Direct Localization and Synchronization for High-Mobility Agents With Frequency Shifts in MIMO-OFDM Systems

The direct position determination (DPD) technique utilizes raw received signals to localize agents in a single step, eliminating the need for intermediary measurements. The DPD is recognized for its accuracy superiority over the two-step approach, especially under low signal-noise-ratio (SNR) condition. However, few existing DPD research has focused on scenarios involving moving or unsynchronized agents. In this article, we develop a novel and extended problem, direct localization and synchronization (DLAS) for highly mobile agents with unsynchronized frequency shifts in collocated multiple-input-multiple-output (MIMO) orthogonal frequency-division multiplexing (OFDM) systems.

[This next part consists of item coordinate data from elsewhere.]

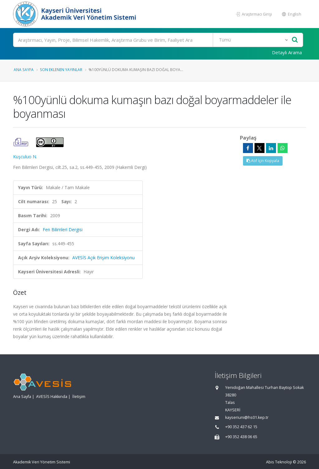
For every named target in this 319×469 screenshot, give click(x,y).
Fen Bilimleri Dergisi (63, 229)
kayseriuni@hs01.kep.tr (247, 417)
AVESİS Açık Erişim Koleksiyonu (103, 258)
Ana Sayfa (24, 69)
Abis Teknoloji (279, 462)
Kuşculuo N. (25, 157)
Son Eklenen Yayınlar (61, 69)
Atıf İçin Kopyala (262, 160)
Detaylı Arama (287, 52)
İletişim (78, 396)
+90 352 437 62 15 (241, 426)
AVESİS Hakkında (51, 396)
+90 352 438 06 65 (241, 436)
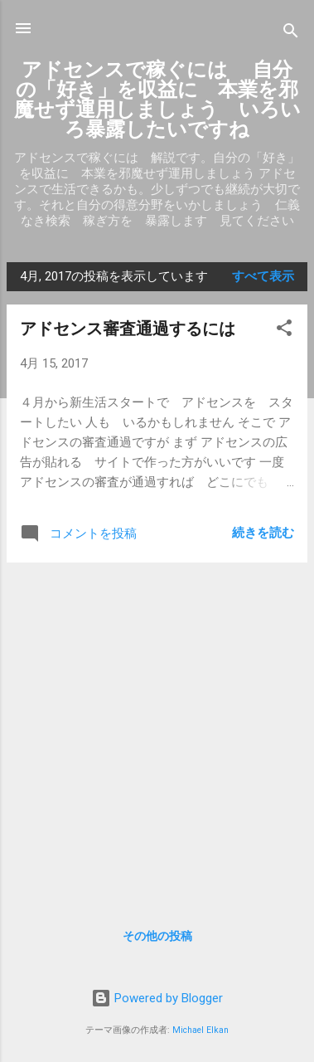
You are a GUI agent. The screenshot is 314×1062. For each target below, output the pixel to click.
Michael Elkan (200, 1030)
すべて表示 (263, 276)
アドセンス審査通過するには (127, 329)
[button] (284, 330)
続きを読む (263, 532)
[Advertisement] (157, 733)
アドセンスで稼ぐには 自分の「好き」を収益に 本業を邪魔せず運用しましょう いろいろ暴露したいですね (157, 99)
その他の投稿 (157, 936)
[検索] (291, 33)
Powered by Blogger (157, 998)
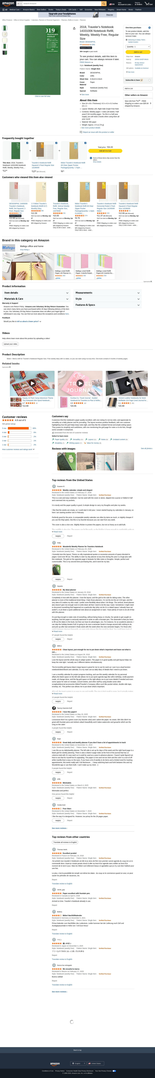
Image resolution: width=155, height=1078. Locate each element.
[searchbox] (62, 3)
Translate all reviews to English (65, 842)
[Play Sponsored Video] (32, 383)
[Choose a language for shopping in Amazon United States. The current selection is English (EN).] (111, 4)
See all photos (146, 448)
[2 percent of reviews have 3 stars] (19, 436)
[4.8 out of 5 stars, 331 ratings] (59, 213)
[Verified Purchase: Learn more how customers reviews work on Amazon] (105, 495)
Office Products (7, 20)
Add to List (129, 88)
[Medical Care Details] (20, 9)
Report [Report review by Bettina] (54, 930)
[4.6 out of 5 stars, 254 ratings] (15, 213)
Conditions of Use (48, 1071)
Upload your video (10, 344)
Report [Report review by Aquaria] (69, 639)
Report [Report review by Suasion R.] (69, 536)
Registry (111, 10)
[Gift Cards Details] (77, 9)
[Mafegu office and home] (31, 246)
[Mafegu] (8, 248)
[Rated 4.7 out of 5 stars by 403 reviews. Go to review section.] (64, 276)
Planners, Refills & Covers (69, 20)
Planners (83, 20)
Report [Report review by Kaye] (69, 772)
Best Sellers (41, 10)
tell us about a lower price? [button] (29, 321)
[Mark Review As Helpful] (58, 536)
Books (51, 10)
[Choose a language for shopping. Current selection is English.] (76, 1063)
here (67, 314)
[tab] (60, 439)
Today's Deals (61, 10)
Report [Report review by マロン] (54, 955)
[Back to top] (77, 1052)
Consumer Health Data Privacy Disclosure (79, 1071)
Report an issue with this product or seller (97, 132)
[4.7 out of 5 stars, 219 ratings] (103, 213)
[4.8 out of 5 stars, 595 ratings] (37, 211)
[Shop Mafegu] (25, 250)
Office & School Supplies (22, 20)
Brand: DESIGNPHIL (88, 42)
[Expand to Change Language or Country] (84, 1064)
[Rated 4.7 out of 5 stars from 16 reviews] (38, 403)
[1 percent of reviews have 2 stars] (19, 440)
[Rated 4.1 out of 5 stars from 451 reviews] (134, 403)
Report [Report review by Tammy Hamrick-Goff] (69, 732)
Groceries (88, 10)
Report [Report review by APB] (69, 798)
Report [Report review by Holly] (69, 579)
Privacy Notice (60, 1071)
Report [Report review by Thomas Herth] (54, 880)
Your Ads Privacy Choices (103, 1071)
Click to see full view (42, 96)
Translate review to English (62, 884)
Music (130, 10)
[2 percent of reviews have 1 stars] (19, 445)
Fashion (138, 10)
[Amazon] (8, 4)
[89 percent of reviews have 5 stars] (19, 428)
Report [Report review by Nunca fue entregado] (54, 981)
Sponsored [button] (147, 281)
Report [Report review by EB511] (69, 701)
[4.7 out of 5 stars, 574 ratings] (81, 215)
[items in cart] (148, 4)
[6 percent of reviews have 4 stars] (19, 432)
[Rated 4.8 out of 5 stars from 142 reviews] (86, 403)
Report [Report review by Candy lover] (69, 820)
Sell (81, 10)
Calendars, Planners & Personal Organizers (45, 20)
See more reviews (59, 828)
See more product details (90, 128)
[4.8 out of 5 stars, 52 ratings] (124, 211)
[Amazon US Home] (55, 1064)
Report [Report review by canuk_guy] (54, 905)
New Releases (100, 10)
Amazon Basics (29, 10)
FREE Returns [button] (86, 62)
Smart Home (121, 10)
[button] (4, 9)
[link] (44, 150)
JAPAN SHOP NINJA (141, 59)
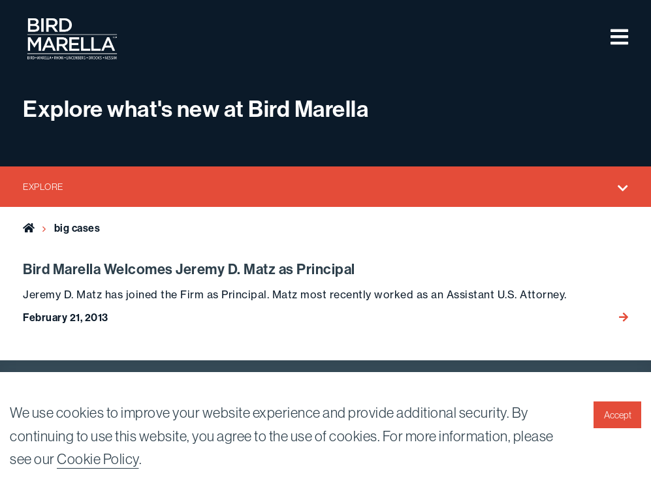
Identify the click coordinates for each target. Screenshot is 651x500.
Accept (617, 415)
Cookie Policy (98, 459)
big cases (77, 228)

The base stations (BSs) sequentially broadcast signals in a time-division multiple access (TDMA) manner, and both Doppler effect and oscillator's nondeterminism lead to frequency shifts at the agent side. In order to compensate for the position variation of the fast-moving agent, we construct a motion model with uniform acceleration. Next, we propose a computationally efficient DLAS method based on the maximum-likelihood (ML) principle. Specifically, we first decouple the frequency shifts from other unknowns by exploiting the periodicity of block-type pilots and determine a nonlinear optimization problem. We then develop an iterative solution using the frequency shifts to optimally extract real DLAS parameters from complex signal observables. Moreover, we present the closed-form Cramér-Rao lower bound (CRLB) for our estimators determined from the derived general bounding result in complex field. We theoretically analyze the performance gain owing to prior information, and compare the computational complexity among different algorithms. Finally, we provide extensive numerical results to establish the superiority of our proposed method.